Je lui tire la langue avant de déposer mon sac dans un coin de la pièce. Etrangement, la présence du jeune garçon au collier du millénium me trouble. Je secoue doucement la tête. C’est certainement la faute des histoires d’Eléonore. Maintenant que j’y repense, lors de son duel contre Yugi lors de la seconde phase du tournoi de Kaiba, elle n’arrêtait pas d’encourager l’esprit maléfique au détriment du pharaon. J’aurai dû faire le rapprochement bien plus tôt.

- « Tu as passé une bonne journée ? »

La question de Téa me surprend quelque peu. Elle se penche en arrière et me jauge de ses grands yeux bleus. Je me sens chauffer de la tête aux pieds. Il ne faut surtout pas qu’elle apprenne que j’ai embrassé celui qui l’intéresse !

- « Oh, juste un samedi banal, tu sais. »

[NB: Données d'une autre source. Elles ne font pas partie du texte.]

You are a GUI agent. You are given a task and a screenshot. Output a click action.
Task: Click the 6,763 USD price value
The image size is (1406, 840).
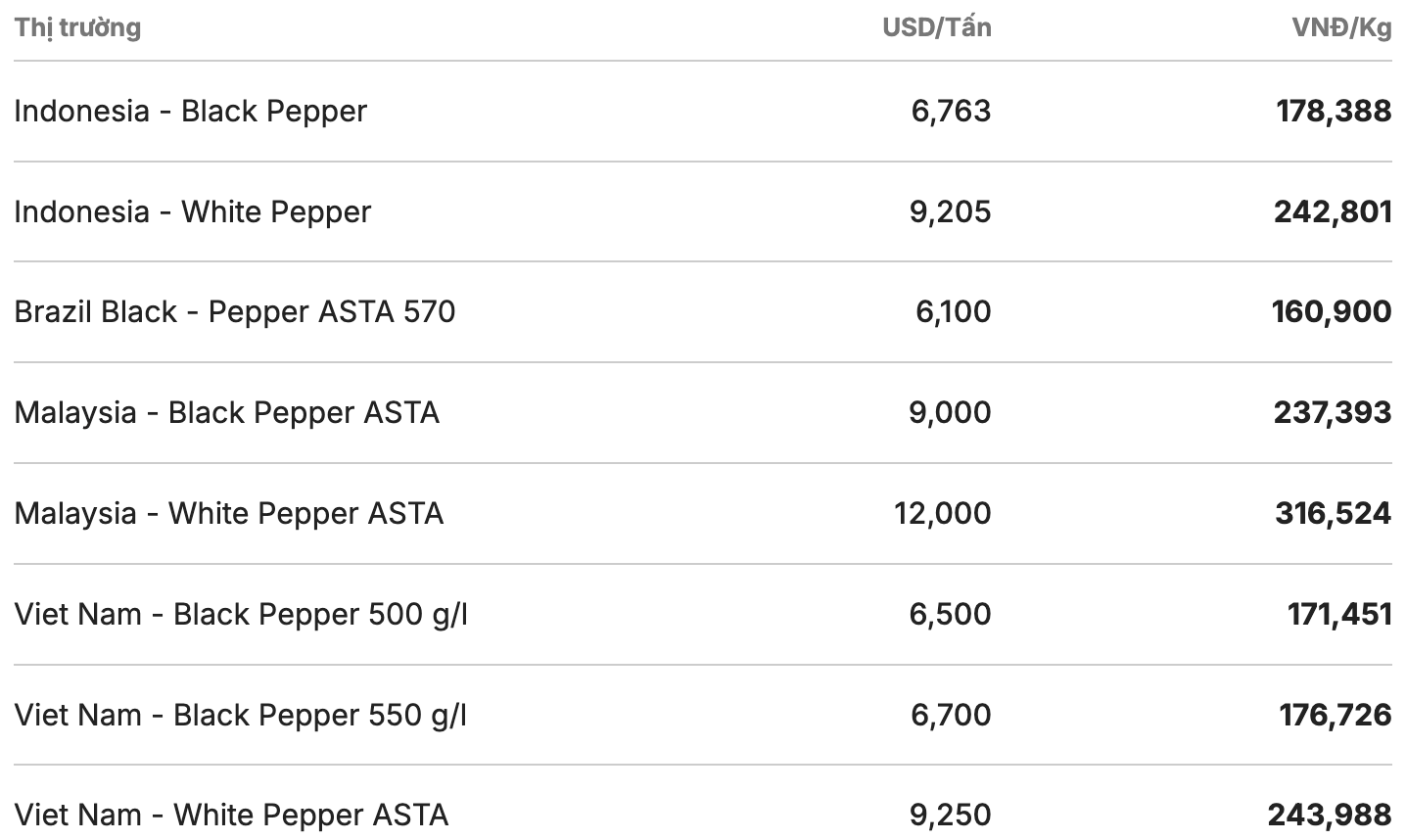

Yugi revient à ce moment avec des gobelets en plastique, des bouteilles et un sac rempli de divers snacks. La soirée peut donc enfin commencer ! Par envie, je m’installe à côté de Joey auquel je lance un regard moqueur.

- « Alors, prêt à te rétamer une nouvelle fois ? »

J’ai chuchoté suffisamment bas pour ne pas que les autres m’entendent. Mon enthousiasme retombe brusquement quand il ne m’accorde qu’un simple coup d’œil avant de plonger sa main dans un paquet de chips fraichement ouvert.

- « Par où on commence ? 

- Bon, si je compte bien, on est quatre : Joey, Bakura, Lorène et moi. Je propose qu’on tire au sort l’ordre dans lequel on va s’affronter ! »

Muni d’une feuille de papier, Yugi la déchire en quatre bouts plus ou moins égaux et indique nos noms sur chacun d’entre eux. Bien qu’il ne s’agisse que d’un tournoi entre amis, je ne peux m’empêcher de ressentir une légère pression à l’idée de les affronter. Une fois pliés, les bouts de papier tombent dans un bocal confié aux trois spectateurs chargés de nous tirer au hasard. Avec une excitation non dissimulée, Zoé enfonce sa main dans le bocal et tire deux papiers. Elle se racle la gorge après avoir découvert les noms.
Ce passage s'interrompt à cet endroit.